── DATA ──

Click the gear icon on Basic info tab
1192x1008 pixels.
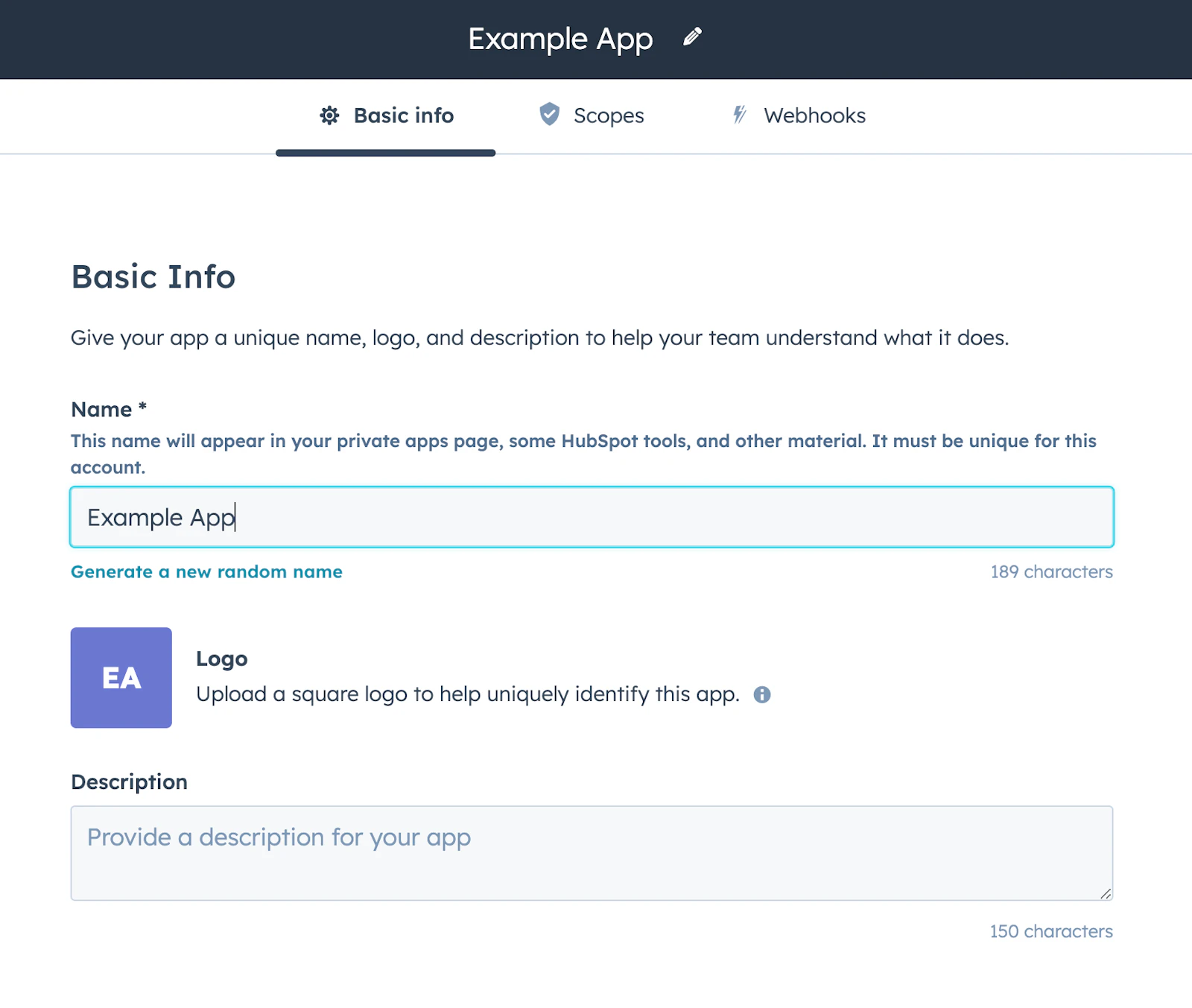point(329,115)
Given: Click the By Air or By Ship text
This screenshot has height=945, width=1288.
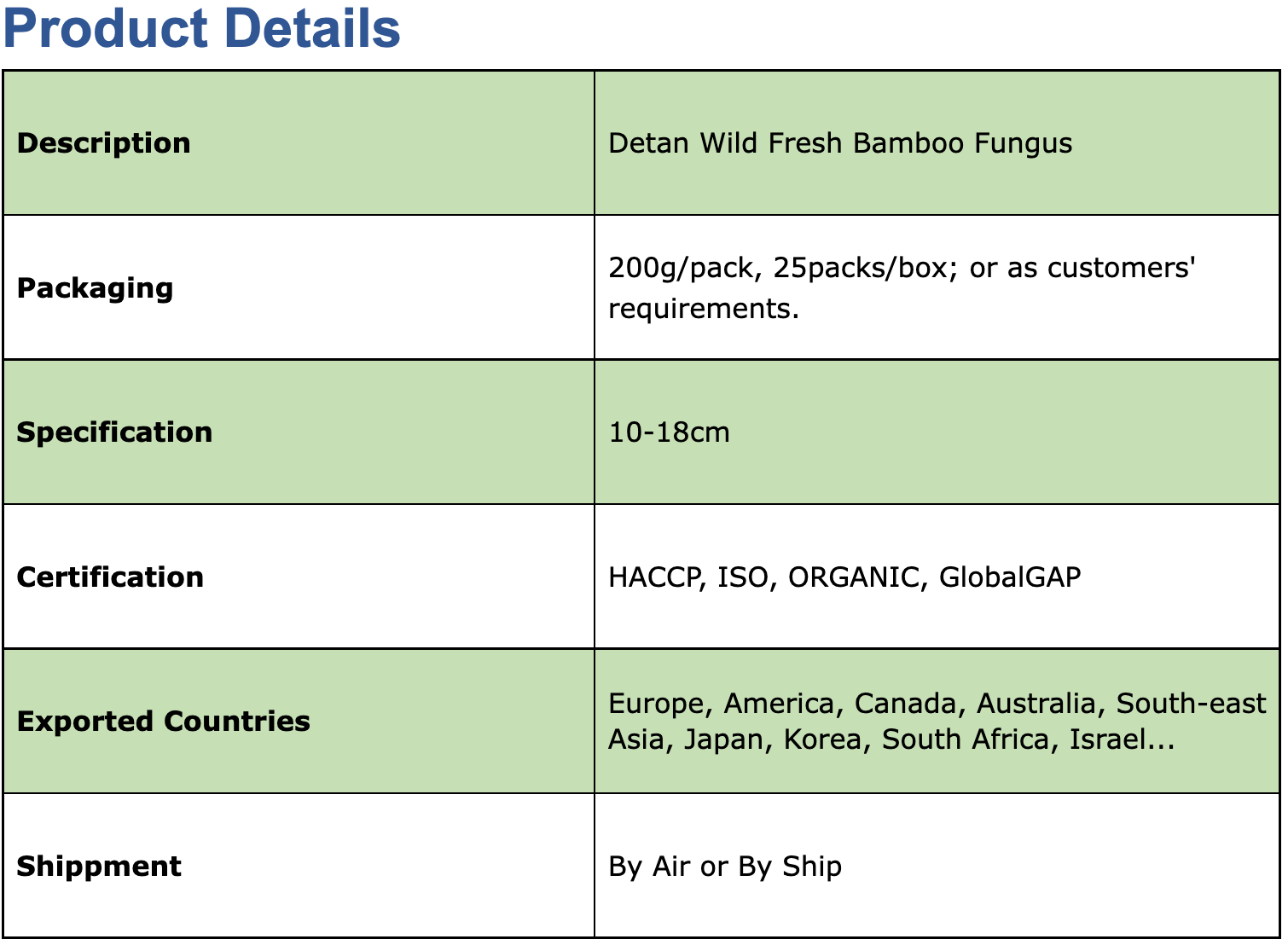Looking at the screenshot, I should (x=724, y=867).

───

» **ABOUT THIS TASK**
Begin with the line that contains "Given: Click the By Air or By Ship text" and repeat every line through the end of the data, exactly and only those lines, leaving out the pictures.

» **REPLY**
Given: Click the By Air or By Ship text
This screenshot has height=945, width=1288.
Looking at the screenshot, I should (x=724, y=867).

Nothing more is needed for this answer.